Task inputs –
start
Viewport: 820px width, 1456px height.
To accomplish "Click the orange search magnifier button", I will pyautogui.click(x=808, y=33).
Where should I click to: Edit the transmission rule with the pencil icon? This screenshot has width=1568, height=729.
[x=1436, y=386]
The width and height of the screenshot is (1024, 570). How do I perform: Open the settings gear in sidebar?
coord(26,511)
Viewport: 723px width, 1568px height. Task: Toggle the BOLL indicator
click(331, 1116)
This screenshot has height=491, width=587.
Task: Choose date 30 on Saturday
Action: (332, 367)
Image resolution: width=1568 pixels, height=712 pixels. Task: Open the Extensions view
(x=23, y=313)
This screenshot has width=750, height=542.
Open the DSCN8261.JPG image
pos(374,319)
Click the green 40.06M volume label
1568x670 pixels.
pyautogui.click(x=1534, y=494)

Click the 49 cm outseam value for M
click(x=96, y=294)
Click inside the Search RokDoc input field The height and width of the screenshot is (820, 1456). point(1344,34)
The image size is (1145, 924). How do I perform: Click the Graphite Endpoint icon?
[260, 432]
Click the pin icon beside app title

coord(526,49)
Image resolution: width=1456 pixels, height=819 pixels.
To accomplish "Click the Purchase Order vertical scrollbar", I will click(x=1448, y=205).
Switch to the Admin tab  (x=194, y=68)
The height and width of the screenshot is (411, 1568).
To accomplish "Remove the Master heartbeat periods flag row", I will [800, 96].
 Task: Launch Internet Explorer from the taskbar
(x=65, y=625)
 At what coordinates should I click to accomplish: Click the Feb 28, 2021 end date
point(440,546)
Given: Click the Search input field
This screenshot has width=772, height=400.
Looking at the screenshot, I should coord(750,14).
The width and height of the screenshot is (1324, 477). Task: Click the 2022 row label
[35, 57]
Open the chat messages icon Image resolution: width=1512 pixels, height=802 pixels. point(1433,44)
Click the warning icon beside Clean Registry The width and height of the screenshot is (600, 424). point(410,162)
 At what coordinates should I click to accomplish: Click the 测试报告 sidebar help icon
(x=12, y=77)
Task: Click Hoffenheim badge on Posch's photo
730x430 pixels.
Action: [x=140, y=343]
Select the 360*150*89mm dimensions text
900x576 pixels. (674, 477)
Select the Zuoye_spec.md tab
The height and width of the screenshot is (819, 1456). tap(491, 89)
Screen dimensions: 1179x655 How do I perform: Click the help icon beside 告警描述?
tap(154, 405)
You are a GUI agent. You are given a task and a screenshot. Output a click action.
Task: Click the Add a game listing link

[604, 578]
end
What this task involves –
Copy each line of the items above that contains the word "Select".

Output for this task –
Select the 360*150*89mm dimensions text
Select the Zuoye_spec.md tab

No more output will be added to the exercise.